In the early days of Google Earth (2006), I discovered the system's ability to create video flyovers, and pioneered the use of these video clips in infrastructure proposals, studies, and projects for the engineering design company I worked for (Maunsell / AECOM).

The first of these in April 2007 was for a project that was a study of the corridor for the Moreton Bay Rail Link, from Petrie to Kippa Ring. This study in 2007 led ultimately to the design and construction of the Redcliffe Peninsula train line, opened in October 2016.

My history with this project piqued my interest, and I was keen to investigate the changes to the landscape and urban footprint along the corridor. I recreated the flyover using imagery from 2007 when the corridor was vacant, and imagery from 2016 which shows the completed rail corridor.

This video shows the 2007 corridor compared side-by-side to the 2016 finished railway. Some of the changes along the way are significant, and reflect the serious development that has taken place in the area, consistent with that throughout the Brisbane region in general.

As seen on Fairfax Media:

Who likes flying and seeing things from the air? I do.

The release of Google Earth around 2005 was in my opinion one of the single-most important breakthroughs in the history of the spatial industry. In a single system, Google had managed to do what the industry had been trying for decades - to make people aware of the critical role played by geographic data and maps. Google Earth was a game-changer in every sense of the word.
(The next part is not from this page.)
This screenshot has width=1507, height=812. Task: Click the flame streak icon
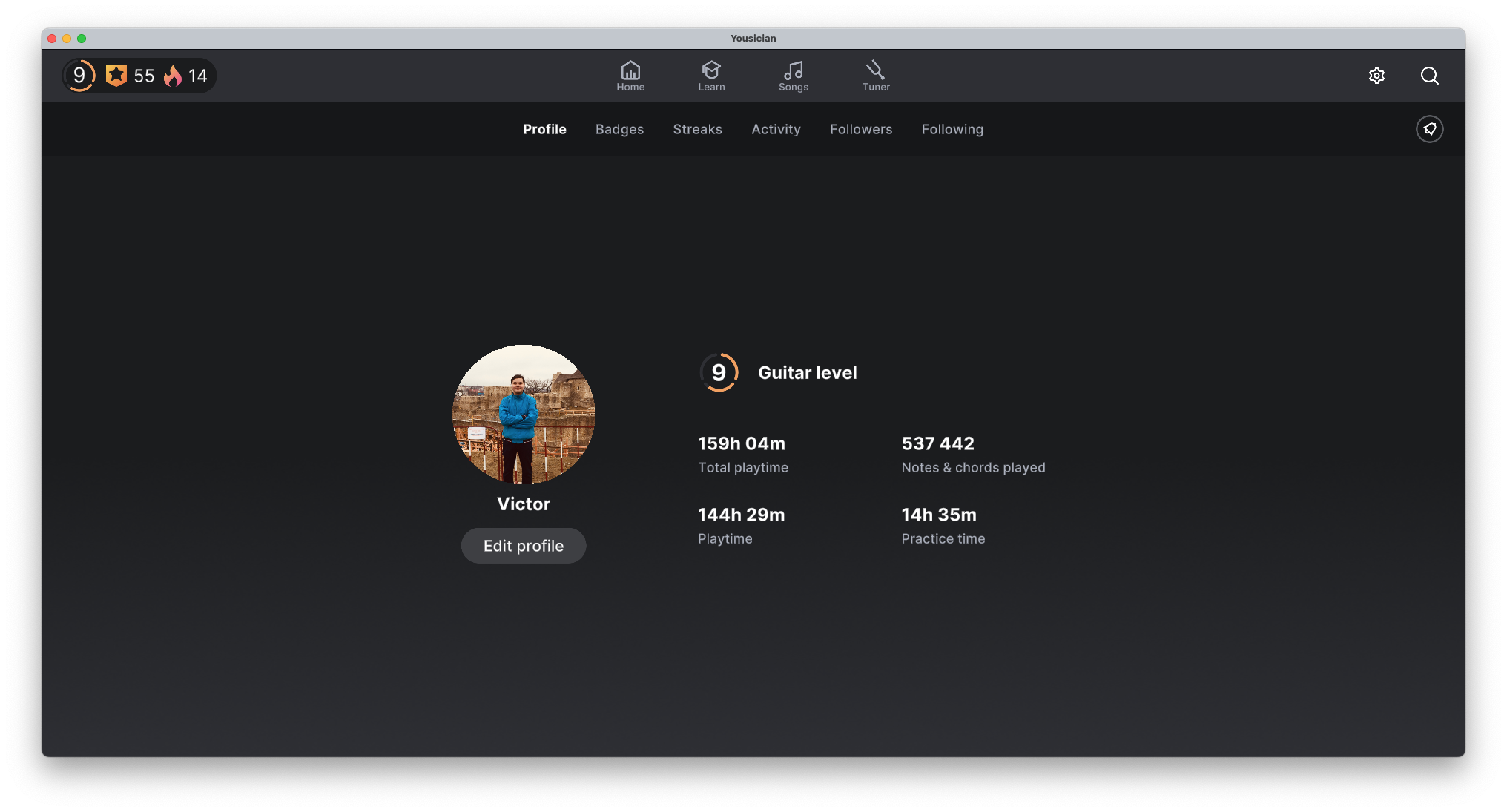(173, 76)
Being a 3D system incorporating topographic features and terrain, one of the very useful features has always been the ability to create 3D 'flyovers', and whilst working for engineering design company AECOM, my Google flyovers became an essential part of engineering infrastructure proposals, studies, and projects we were working on.

In the early days we were able to create 3D buildings and structures using SketchUp software, but these were often fairly primitive and rather time-consuming to produce en-masse. One of the major recent innovations by Google was the development of their '3D Cities' layer. Huge areas in many of the world's cities have been faithfully modelled in 3D to produce rather spectacular detail - including buildings, houses, bridges, trees, and even boats, ships and building cranes.
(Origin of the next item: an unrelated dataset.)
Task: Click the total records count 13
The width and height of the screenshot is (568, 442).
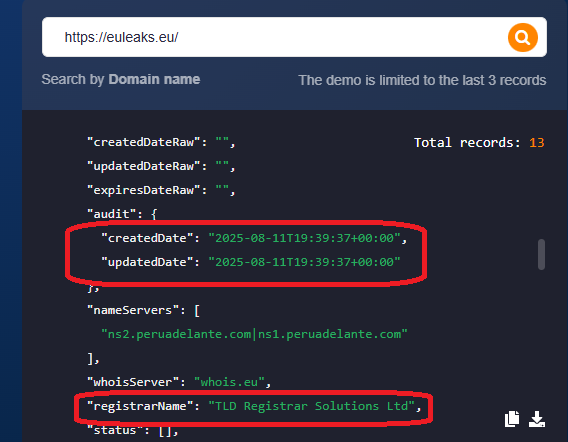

One of the cities to have 3D coverage is Brisbane, and this flyover covering some of the inner suburbs shows the amazing level of detail you can see in Google Earth in 2016. For all of you out there who were not aware of this innovation, here it is. [The video is HD, so to get the best picture, ensure your 'Quality' setting is set to "1080p50" - check the little gear icon at the bottom...]

Disclaimer: The picture is only as good as the data that sits behind it, and many will notice that there are some buildings not included, or completed buildings shown under construction. Please bear in mind that the imagery is not absolutely current, and the 3D information shown is only as new as the underlying imagery itself.